Of the entries below, return only those lines from the line with "Contact (72, 265)" to the line with "[open chat] (1880, 1467)", exactly, both included.
<<<<
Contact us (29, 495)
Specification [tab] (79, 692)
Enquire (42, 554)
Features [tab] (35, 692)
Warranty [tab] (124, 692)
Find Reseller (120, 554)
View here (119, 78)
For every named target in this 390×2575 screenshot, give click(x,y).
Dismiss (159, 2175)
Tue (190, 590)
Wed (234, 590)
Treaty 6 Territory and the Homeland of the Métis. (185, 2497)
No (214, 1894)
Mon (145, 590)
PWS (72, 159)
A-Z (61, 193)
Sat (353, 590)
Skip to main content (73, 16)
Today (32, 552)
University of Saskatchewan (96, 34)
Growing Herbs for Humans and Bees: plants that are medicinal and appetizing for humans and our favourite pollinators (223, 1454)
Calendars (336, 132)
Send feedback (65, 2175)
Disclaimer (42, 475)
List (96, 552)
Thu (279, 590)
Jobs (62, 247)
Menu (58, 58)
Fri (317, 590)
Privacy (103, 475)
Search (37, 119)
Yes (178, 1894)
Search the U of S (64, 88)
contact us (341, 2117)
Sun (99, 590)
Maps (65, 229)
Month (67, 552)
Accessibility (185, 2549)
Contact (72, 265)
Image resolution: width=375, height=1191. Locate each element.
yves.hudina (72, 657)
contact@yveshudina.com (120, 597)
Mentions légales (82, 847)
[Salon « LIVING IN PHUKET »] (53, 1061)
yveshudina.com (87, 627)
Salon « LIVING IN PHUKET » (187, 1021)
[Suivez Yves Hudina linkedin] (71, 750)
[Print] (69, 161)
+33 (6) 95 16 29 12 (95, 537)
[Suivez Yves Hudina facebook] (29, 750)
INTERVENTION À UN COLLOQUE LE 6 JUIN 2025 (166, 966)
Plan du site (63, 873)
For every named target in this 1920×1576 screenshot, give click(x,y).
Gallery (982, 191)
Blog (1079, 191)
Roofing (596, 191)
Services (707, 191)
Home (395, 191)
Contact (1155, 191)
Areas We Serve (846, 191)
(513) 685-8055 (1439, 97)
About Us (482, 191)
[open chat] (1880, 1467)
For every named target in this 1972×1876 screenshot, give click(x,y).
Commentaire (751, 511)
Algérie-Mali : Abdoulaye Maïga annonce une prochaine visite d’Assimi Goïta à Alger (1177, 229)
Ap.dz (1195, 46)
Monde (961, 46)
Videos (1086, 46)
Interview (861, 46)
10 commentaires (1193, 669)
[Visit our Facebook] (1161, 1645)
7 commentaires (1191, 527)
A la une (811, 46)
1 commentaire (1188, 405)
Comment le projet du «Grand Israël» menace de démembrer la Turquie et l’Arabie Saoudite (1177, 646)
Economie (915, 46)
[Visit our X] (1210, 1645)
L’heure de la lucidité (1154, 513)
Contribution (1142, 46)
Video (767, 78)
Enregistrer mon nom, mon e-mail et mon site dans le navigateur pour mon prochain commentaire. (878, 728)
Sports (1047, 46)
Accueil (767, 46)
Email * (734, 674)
>>>>
SOLUTION TO THE PROBLEM
Contact (72, 265)
Image resolution: width=375, height=1191. Locate each element.
yves.hudina (72, 657)
contact@yveshudina.com (120, 597)
Mentions légales (82, 847)
[Salon « LIVING IN PHUKET »] (53, 1061)
yveshudina.com (87, 627)
Salon « LIVING IN PHUKET » (187, 1021)
[Suivez Yves Hudina linkedin] (71, 750)
[Print] (69, 161)
+33 (6) 95 16 29 12 (95, 537)
[Suivez Yves Hudina facebook] (29, 750)
INTERVENTION À UN COLLOQUE LE 6 JUIN 2025 (166, 966)
Plan du site (63, 873)
For every named target in this 1920×1576 screenshot, give click(x,y).
Gallery (982, 191)
Blog (1079, 191)
Roofing (596, 191)
Services (707, 191)
Home (395, 191)
Contact (1155, 191)
Areas We Serve (846, 191)
(513) 685-8055 (1439, 97)
About Us (482, 191)
[open chat] (1880, 1467)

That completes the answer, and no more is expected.